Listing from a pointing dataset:
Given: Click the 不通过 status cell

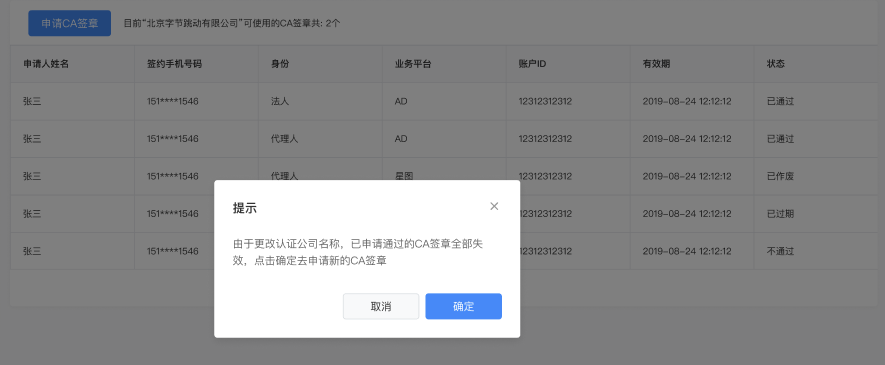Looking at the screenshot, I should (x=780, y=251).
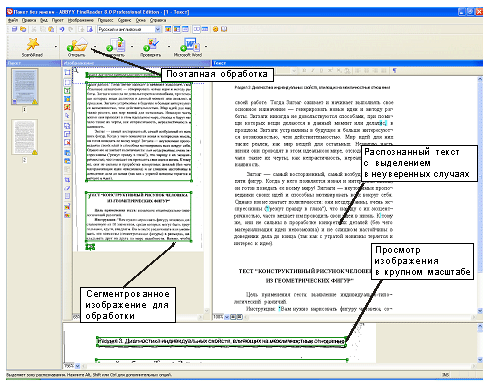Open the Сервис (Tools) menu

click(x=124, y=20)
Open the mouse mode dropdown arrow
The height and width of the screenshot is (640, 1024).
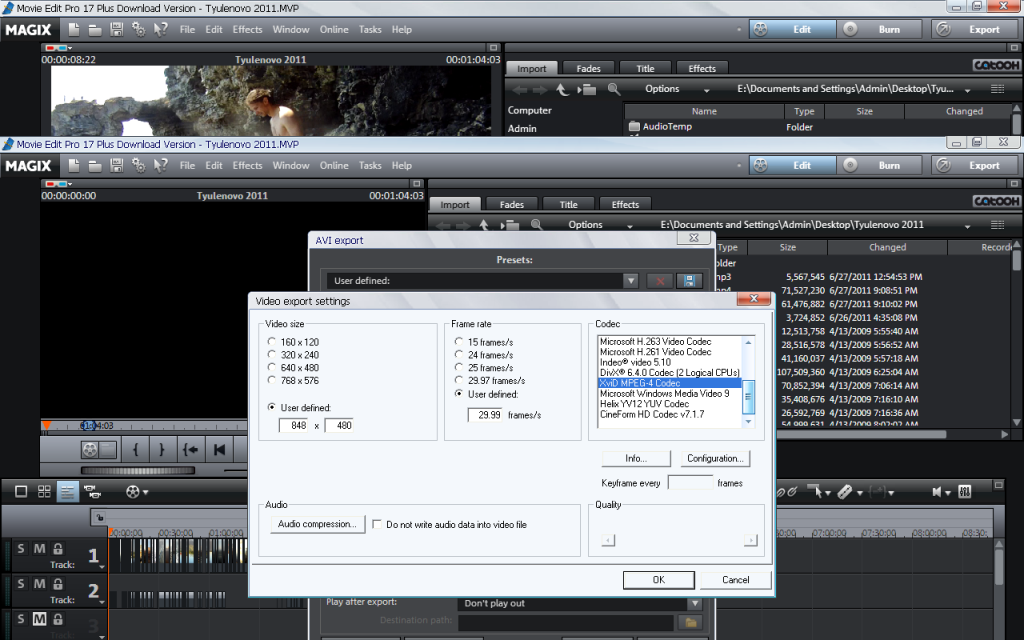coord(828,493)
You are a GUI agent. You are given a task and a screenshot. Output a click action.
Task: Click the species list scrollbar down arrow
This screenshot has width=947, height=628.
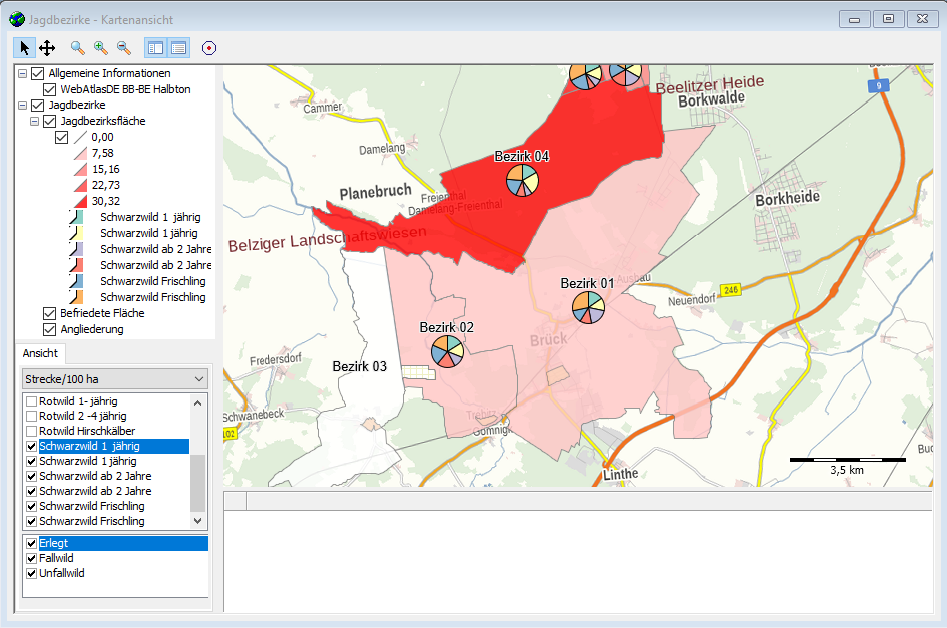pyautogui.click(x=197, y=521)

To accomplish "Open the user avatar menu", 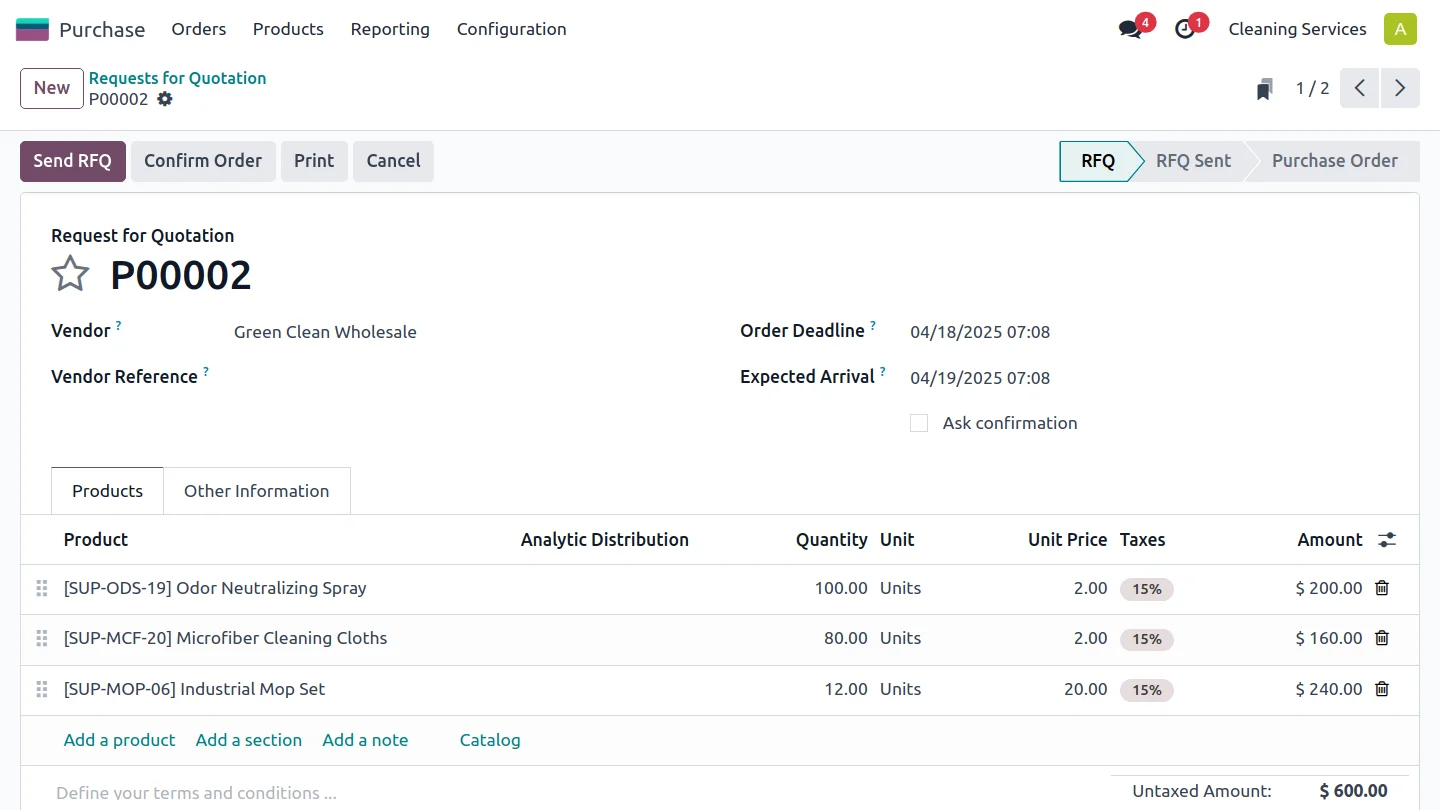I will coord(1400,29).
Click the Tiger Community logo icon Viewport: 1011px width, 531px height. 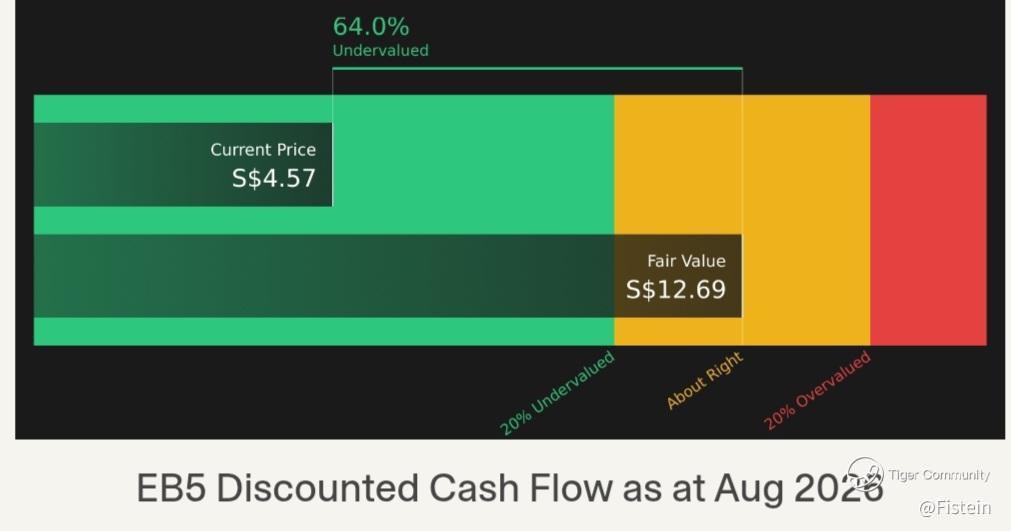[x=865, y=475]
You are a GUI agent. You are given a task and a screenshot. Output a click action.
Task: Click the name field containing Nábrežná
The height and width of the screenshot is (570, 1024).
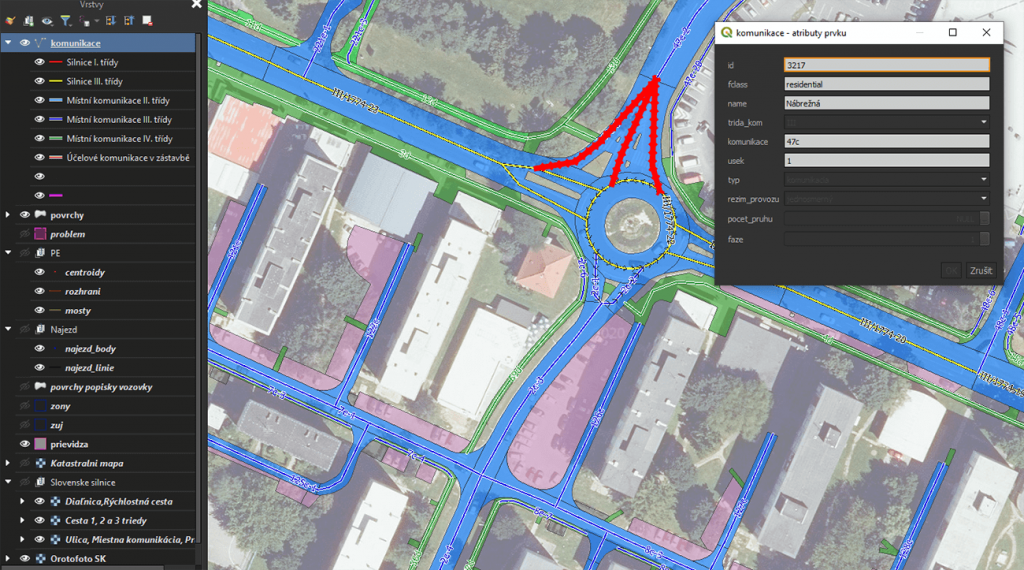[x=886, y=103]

TASK DETAILS => Put everything in the listing from the line containing "Open the mouse mode dropdown arrow" down to the line containing "pyautogui.click(x=197, y=521)" into a Markdown table with the columns Row and Listing line, skipping blank lines. Leave the pictures out.

FULL RESPONSE =>
| Row | Listing line |
|---|---|
| 1 | Open the mouse mode dropdown arrow |
| 2 | The height and width of the screenshot is (640, 1024). |
| 3 | coord(828,493) |
| 4 | You are a GUI agent. You are given a task and a screenshot. Output a click action. |
| 5 | Task: Click the species list scrollbar down arrow |
| 6 | This screenshot has width=947, height=628. |
| 7 | pyautogui.click(x=197, y=521) |